Tropic of Cancer by Henry Miller is one of the books that have shaped me as a reader and, I dare say, as a human being.
The last time I read it was at least 15 years ago.
Here Miller reaches heights that go far beyond the somewhat superfluous autobiographical elements of his other works (his best book in my opinion is Black Spring, which, even though it draws from more or less autobiographical episodes, takes you to enchanted places between France and Henry's pictorial imagination that have little to do with the merely anecdotal, yet amusing, passages of, say, Tropic of Capricorn or Nexus).
The linguistic experimentation and the poetic prose are fantastic in this book, which is best appreciated in the original language.
The first person is used brilliantly and is truly engaging.
One thing that distinguishes Miller's autobiographical writing from the sometimes sad contemporary epigones (epigones of autobiographical writing, not of Miller; Miller is many degrees above, when he commits, without any systematicity however) is that he MAKES YOU SEE THE WORLD OUTSIDE, with his eyes. There are few moments of exclusive interiority, and even when he takes you on a stroll among his demons, his tics, and the neuroses of an ordinary man, confused and disoriented like everyone else, all the outside world shines through these passages, the war and the impending madness, and the inability to find his place as a writer in an increasingly less spontaneous and more mechanized world. In short, Miller's autobiographical writing is aimed at the exteriority, at what happens outside, in the streets, in the squares, on the steps of the cathedrals, in the apartments of friends or newly met strangers.

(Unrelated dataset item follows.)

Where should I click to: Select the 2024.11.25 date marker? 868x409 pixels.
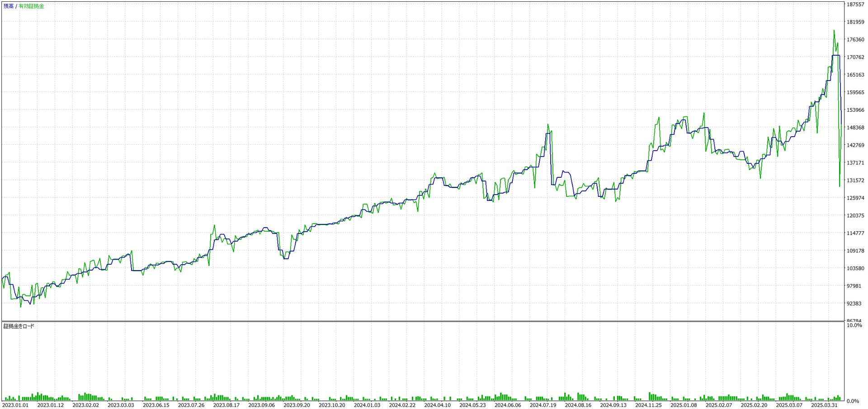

It's a journey through the Paris of American expatriates in the 30s, wayward and uprooted like him, artists or wannabe artists, people traumatized by wild American capitalism trying to save themselves by exploring another world, a world much less depersonalizing than the desolate U.S. metropolises.

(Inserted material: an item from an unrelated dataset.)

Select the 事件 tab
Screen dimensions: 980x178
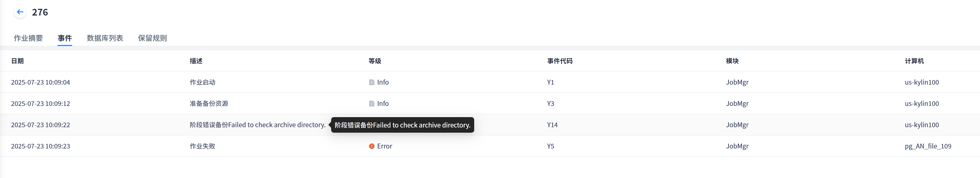pyautogui.click(x=65, y=38)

Henry Miller's autobiographical writing has a long and noble tradition: Proust, Celine, Kerouac, Bukowski, Houellebecq, and many others that I can't remember right now, an autobiographical tradition that has the merit and the strength to make us understand that exteriority comes first and shapes even our deepest interiorities, that pure interiority doesn't really exist; it's a romantic myth that has caused more harm than anything else.

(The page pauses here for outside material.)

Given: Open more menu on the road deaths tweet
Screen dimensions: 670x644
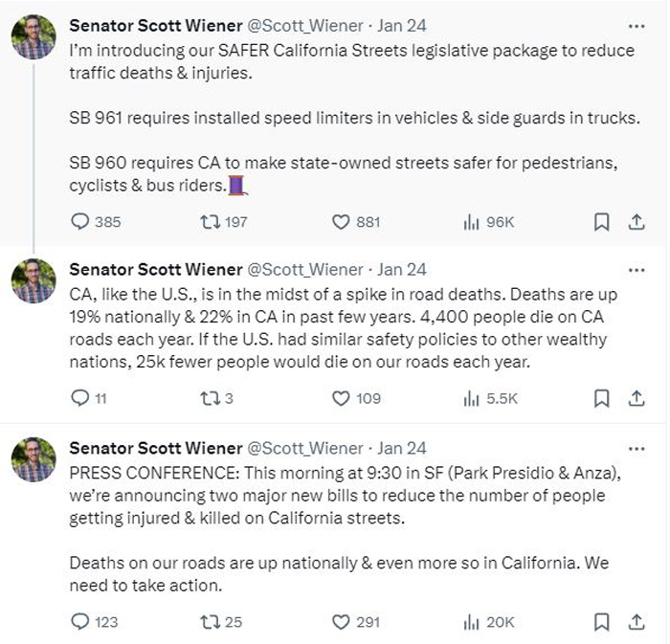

We are in the realm of Celine's Journey, which not coincidentally, Miller had just read before writing this. Not quite at those levels, but Tropic of Cancer is a very worthy epigone.
Among the stories told by the very boisterous (and in his own way, dark) Henry, there are episodes so raw, grotesque, and surreal that the reader can't help but wonder if they really happened or not. Another inevitable question is how the unemployed Henry not only survived and found the time to produce epoch-making novels but also indulged in bars, drunkenness, hotels, restaurants, and of course, escorts.
There is nothing left but to reply that it is all part of the mystery and picaresque charm of one of the most important novels of Franco-American fiction of the first half of the 20th century.